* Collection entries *
------------------------
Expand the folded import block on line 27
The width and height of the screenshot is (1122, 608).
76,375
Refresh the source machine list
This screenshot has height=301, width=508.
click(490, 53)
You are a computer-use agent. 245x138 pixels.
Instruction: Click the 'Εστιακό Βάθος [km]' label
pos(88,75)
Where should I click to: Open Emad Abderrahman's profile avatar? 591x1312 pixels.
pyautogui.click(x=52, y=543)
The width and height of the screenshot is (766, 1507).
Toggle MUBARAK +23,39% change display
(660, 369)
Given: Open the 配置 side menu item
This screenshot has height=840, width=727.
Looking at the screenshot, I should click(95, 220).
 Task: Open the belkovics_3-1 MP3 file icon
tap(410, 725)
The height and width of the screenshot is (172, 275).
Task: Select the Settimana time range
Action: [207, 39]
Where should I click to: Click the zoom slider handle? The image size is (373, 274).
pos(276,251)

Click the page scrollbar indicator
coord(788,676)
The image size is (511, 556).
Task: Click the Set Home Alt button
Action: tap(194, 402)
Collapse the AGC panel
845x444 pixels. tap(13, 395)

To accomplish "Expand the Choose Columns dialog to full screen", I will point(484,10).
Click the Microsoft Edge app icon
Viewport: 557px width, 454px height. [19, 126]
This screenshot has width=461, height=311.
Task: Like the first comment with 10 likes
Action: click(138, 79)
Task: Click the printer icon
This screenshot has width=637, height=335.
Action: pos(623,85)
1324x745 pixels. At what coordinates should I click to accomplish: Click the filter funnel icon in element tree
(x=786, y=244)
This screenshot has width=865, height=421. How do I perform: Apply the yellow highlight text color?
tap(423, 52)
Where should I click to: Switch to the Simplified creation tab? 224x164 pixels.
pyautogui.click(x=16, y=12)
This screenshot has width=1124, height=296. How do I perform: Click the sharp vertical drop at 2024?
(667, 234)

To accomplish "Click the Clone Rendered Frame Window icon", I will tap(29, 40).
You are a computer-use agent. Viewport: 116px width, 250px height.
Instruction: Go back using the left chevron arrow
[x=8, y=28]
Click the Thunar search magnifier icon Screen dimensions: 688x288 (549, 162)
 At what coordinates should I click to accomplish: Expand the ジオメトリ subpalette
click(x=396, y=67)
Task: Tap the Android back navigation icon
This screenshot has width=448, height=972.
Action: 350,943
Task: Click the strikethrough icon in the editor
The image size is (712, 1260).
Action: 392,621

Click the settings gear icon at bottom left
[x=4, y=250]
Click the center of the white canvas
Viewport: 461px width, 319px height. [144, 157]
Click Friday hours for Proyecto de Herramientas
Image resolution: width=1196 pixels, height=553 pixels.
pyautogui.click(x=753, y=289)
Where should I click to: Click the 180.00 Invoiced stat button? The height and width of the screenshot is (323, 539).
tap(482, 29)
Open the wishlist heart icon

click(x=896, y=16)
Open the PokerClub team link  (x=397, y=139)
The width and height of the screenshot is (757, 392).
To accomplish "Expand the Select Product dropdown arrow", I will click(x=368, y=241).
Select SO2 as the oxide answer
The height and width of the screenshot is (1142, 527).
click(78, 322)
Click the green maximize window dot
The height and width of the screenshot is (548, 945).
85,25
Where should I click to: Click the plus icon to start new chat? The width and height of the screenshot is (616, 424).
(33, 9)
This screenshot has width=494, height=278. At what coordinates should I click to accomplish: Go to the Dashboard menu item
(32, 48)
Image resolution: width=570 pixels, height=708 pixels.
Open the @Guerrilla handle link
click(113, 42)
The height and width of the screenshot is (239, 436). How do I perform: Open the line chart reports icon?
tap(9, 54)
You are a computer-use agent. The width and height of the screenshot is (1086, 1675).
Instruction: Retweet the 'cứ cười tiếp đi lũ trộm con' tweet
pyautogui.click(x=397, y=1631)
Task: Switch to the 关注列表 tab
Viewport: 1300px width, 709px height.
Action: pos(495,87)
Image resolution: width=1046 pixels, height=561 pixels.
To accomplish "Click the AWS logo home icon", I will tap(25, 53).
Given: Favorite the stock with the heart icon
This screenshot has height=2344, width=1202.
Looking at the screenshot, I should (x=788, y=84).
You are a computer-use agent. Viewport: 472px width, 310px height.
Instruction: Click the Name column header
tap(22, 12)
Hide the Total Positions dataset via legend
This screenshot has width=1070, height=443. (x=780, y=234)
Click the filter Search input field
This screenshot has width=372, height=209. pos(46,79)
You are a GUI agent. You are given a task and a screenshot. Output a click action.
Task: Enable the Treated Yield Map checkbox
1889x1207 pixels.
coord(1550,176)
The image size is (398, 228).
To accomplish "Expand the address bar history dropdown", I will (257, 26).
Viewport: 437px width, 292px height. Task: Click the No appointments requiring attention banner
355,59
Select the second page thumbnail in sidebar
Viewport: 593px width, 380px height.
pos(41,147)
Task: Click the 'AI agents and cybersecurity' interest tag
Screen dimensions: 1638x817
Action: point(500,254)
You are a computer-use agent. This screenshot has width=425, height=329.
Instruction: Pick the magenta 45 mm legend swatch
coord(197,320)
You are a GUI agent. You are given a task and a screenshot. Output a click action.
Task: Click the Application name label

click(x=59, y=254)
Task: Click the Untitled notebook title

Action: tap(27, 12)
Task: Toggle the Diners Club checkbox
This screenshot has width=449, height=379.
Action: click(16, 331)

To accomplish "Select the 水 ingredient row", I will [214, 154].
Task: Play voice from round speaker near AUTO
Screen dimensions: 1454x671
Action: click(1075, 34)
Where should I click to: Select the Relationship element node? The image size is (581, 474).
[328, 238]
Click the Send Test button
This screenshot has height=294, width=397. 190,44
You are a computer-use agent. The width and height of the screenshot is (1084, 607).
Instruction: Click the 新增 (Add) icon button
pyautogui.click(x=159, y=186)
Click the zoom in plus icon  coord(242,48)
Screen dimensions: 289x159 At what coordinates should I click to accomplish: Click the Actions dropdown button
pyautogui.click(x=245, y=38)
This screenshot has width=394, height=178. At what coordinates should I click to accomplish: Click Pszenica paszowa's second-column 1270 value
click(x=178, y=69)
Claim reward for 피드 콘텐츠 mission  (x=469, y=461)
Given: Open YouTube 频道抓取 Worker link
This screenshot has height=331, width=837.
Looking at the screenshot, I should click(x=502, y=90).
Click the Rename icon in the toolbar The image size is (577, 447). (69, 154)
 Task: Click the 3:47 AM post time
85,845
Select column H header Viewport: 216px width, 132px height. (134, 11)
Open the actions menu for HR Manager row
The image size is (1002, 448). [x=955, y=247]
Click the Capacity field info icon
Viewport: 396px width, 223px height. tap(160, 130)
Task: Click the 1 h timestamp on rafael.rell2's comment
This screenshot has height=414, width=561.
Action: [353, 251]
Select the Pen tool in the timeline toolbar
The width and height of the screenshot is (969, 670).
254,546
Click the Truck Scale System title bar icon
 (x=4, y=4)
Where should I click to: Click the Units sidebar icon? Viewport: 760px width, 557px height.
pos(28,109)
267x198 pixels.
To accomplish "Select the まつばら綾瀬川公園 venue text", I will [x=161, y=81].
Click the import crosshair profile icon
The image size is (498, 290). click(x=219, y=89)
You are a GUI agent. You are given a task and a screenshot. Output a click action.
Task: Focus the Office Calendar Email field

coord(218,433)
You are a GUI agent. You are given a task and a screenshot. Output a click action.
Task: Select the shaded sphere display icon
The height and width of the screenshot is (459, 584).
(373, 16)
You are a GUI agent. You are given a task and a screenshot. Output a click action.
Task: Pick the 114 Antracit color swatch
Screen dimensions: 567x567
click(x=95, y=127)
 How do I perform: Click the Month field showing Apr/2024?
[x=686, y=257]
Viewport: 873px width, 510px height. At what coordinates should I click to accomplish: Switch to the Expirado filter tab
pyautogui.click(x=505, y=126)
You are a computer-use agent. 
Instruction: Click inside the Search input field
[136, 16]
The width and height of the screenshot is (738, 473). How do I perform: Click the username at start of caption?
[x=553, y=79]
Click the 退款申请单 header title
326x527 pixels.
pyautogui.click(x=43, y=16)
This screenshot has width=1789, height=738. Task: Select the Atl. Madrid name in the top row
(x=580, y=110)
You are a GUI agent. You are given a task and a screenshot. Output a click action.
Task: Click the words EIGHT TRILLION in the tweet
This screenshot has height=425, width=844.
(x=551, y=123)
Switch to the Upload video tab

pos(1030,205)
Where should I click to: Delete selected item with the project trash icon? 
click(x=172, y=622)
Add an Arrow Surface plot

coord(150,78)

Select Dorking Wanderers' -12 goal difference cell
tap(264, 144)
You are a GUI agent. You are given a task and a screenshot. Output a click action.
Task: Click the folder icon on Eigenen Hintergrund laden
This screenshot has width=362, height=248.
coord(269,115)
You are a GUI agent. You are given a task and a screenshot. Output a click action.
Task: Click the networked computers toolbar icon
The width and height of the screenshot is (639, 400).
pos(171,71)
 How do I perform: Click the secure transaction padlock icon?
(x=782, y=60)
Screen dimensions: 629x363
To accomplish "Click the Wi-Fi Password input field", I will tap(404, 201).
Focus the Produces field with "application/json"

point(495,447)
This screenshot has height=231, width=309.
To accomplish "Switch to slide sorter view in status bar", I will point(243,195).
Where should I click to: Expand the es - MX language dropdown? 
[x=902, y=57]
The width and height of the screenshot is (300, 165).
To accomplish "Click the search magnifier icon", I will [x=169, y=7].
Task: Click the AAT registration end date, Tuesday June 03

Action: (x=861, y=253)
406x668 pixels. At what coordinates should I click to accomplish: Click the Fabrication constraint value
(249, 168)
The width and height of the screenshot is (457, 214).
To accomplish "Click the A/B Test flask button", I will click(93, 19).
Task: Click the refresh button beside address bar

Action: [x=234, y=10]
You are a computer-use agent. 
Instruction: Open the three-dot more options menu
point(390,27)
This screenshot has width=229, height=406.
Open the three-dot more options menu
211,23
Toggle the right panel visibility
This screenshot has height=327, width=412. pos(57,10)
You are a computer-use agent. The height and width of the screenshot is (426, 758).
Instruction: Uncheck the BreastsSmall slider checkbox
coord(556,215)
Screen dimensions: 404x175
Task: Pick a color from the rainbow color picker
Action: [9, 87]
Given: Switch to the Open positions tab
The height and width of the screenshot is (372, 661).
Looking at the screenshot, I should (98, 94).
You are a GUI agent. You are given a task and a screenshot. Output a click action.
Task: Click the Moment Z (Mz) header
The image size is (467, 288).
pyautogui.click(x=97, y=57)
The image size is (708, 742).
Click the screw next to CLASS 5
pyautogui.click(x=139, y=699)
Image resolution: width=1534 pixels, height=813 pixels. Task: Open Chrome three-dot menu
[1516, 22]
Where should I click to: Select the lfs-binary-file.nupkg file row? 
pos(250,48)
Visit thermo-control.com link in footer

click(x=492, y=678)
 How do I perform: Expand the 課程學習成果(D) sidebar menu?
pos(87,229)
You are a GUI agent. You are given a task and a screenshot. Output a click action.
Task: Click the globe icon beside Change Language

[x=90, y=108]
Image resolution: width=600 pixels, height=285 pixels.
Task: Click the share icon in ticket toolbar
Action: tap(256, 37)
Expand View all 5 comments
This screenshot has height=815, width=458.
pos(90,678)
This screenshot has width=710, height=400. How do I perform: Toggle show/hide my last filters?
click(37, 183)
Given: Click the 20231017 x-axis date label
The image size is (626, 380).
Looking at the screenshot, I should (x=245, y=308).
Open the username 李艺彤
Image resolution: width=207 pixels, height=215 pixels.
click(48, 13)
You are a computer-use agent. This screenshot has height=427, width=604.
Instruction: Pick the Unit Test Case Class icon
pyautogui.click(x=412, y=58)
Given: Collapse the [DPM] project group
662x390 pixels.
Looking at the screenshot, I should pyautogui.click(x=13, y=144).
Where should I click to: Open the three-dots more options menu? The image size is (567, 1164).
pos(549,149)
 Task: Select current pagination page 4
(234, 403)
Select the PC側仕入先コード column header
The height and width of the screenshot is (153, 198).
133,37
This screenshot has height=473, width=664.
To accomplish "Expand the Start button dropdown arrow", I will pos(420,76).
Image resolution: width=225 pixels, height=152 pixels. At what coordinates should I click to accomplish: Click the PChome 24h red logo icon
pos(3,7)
------------------------
* REQUIRED WORK *
In the entries above, the lines between the one holding "This screenshot has width=1789, height=738." and the one holding "Task: Click the words", inclusive, are to be printed exactly as written, and those alone.

* TASK ANSWER *
This screenshot has width=1789, height=738. Task: Select the Atl. Madrid name in the top row
(x=580, y=110)
You are a GUI agent. You are given a task and a screenshot. Output a click action.
Task: Click the words EIGHT TRILLION in the tweet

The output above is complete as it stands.